** Work to do **
Reproduce each of the following items word for word, omitting the pictures.

** Data entries **

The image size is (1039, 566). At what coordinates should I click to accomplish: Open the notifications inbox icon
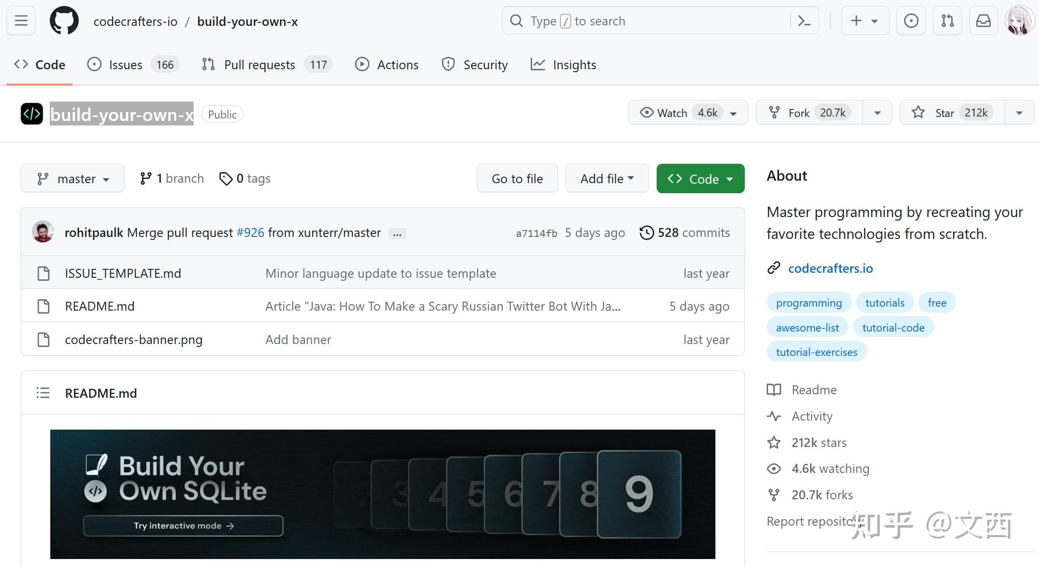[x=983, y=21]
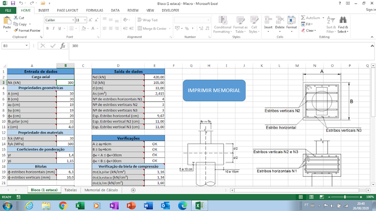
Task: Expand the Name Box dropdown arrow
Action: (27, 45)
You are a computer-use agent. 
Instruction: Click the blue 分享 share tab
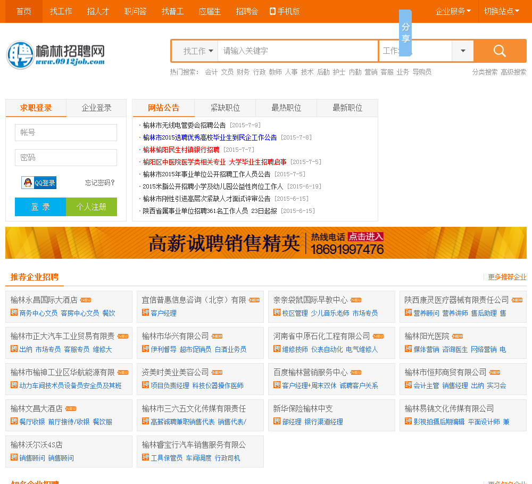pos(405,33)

** Exercise output **
The image size is (1039, 566). At what coordinates should I click to accomplish: Open the notifications inbox icon
[x=983, y=21]
Task: Expand the Name Box dropdown arrow
Action: (27, 45)
You are a computer-use agent. 
Instruction: Click the blue 分享 share tab
pos(405,33)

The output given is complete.